Written task A:
Can you condense the paragraph of the KIWI NG troubleshooting text that begins "For building images a host system" into a short bulleted list that keeps its main facts?

Text provided:
━━━━━━━━━━━━━━━━

5 Troubleshooting #
Abstract
This document describes situations which leads to issues during build or boot time of the image build with KIWI NG. The suggested solutions are considered best practice but are just one out of other possible solution candidates.
5.1 Build Host Constraints #
For building images a host system is required that runs the build process. Tools to create the image are used from that host and this creates an indirect dependency to the target image. For example; Building an Ubuntu image requires the apt and dpkg tools and metadata to be available and functional on the host to build an Ubuntu image. There are many more of those host vs. image dependencies and not all of them can be resolved in a clear and clean way.
The most compatible environment is provided if the build host is of the same distribution than the target image. In other cases our recommendation is that the build host is of the same distribution than the target and near to the major version (+-1) compared to the target. Such an environment can be found in:
The Open Build Service OBS.

━━━━━━━━━━━━━━━━

Data supplied:
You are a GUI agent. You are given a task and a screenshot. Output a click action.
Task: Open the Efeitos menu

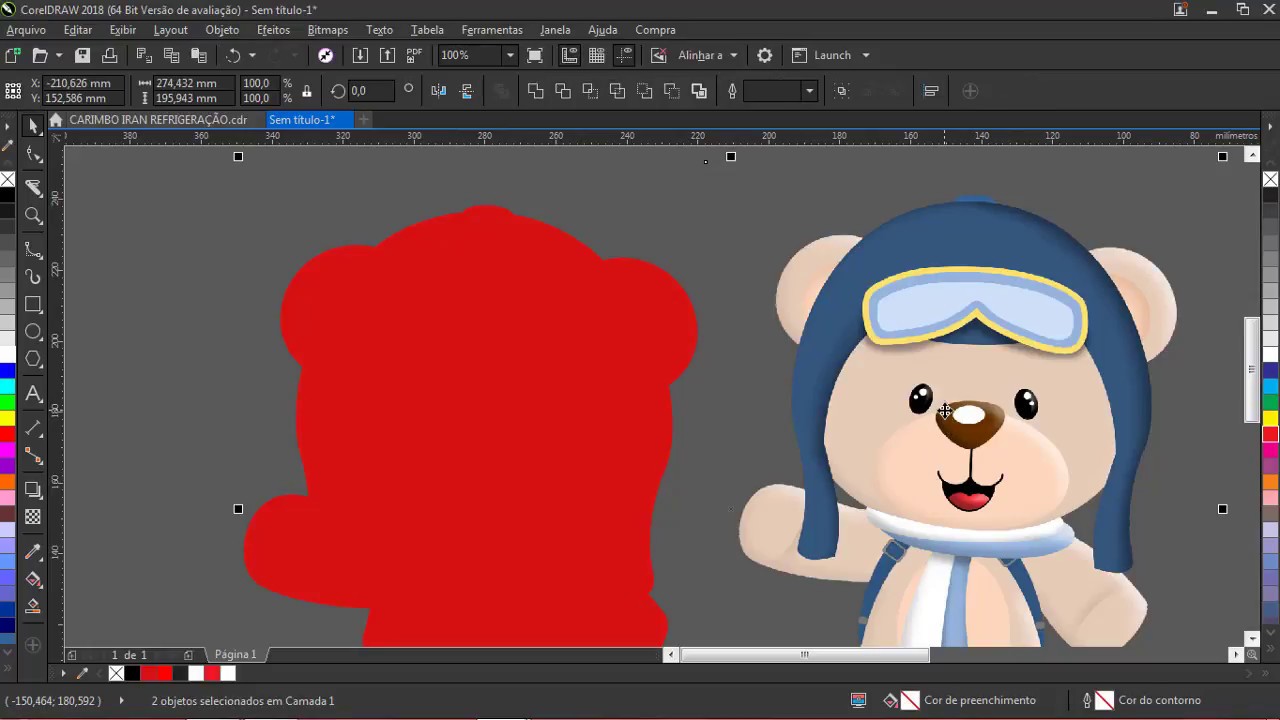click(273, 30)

━━━━━━━━━━━━━━━━

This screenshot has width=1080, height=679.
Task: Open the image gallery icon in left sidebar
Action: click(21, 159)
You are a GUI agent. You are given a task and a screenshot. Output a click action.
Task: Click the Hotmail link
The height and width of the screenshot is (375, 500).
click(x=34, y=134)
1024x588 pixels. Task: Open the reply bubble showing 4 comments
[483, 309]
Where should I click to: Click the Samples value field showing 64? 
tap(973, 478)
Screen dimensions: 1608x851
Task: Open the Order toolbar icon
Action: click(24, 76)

━━━━━━━━━━━━━━━━

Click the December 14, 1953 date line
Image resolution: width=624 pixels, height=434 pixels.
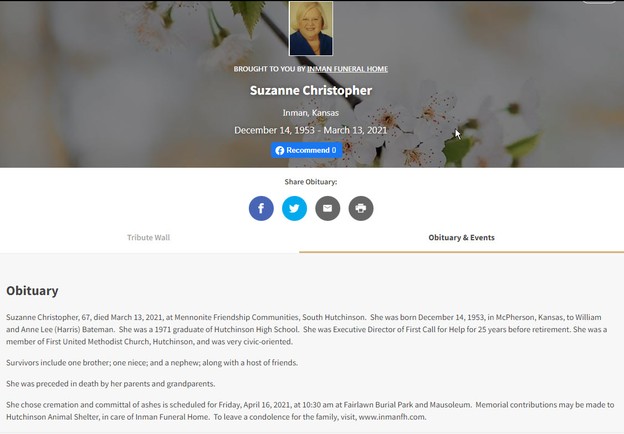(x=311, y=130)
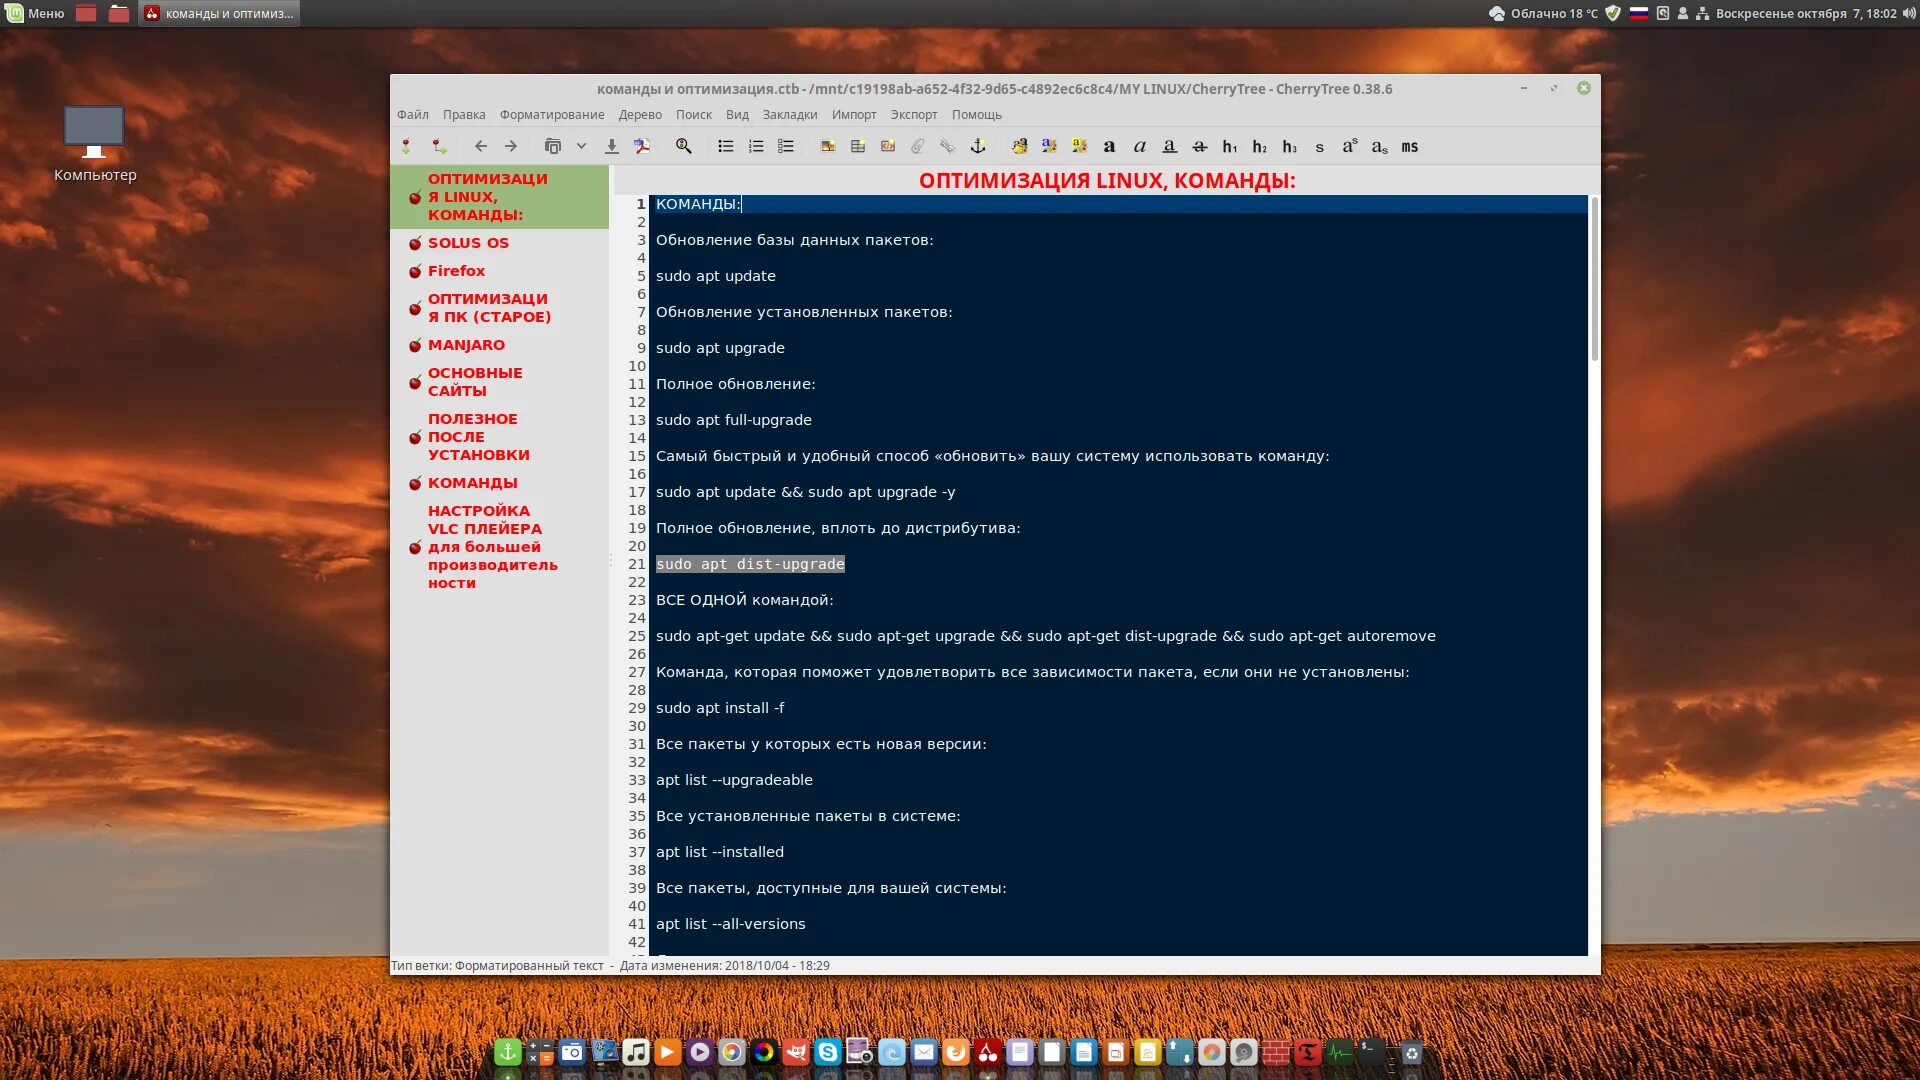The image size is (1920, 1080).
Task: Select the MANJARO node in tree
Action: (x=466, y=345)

━━━━━━━━━━━━━━━━

Written task B:
From the rows, will you retype the lines starting at the one that contains "Click the December 14, 1953 date line" and ending at the one that contains "Action: (x=466, y=345)", with both of those lines included? Leave the pictures out of your answer.

Full output A:
- Building an image requires a host system to run the build process.
- The image-creation tools come from that host, so the target image depends indirectly on it.
- For example, building an Ubuntu image requires apt, dpkg and their metadata to be available and working on the host.
- There are many such host-versus-image dependencies, and not all of them can be resolved cleanly.

Full output B:
Click the December 14, 1953 date line
Image resolution: width=624 pixels, height=434 pixels.
(x=311, y=130)
The image size is (1920, 1080).
Task: Select the MANJARO node in tree
Action: (x=466, y=345)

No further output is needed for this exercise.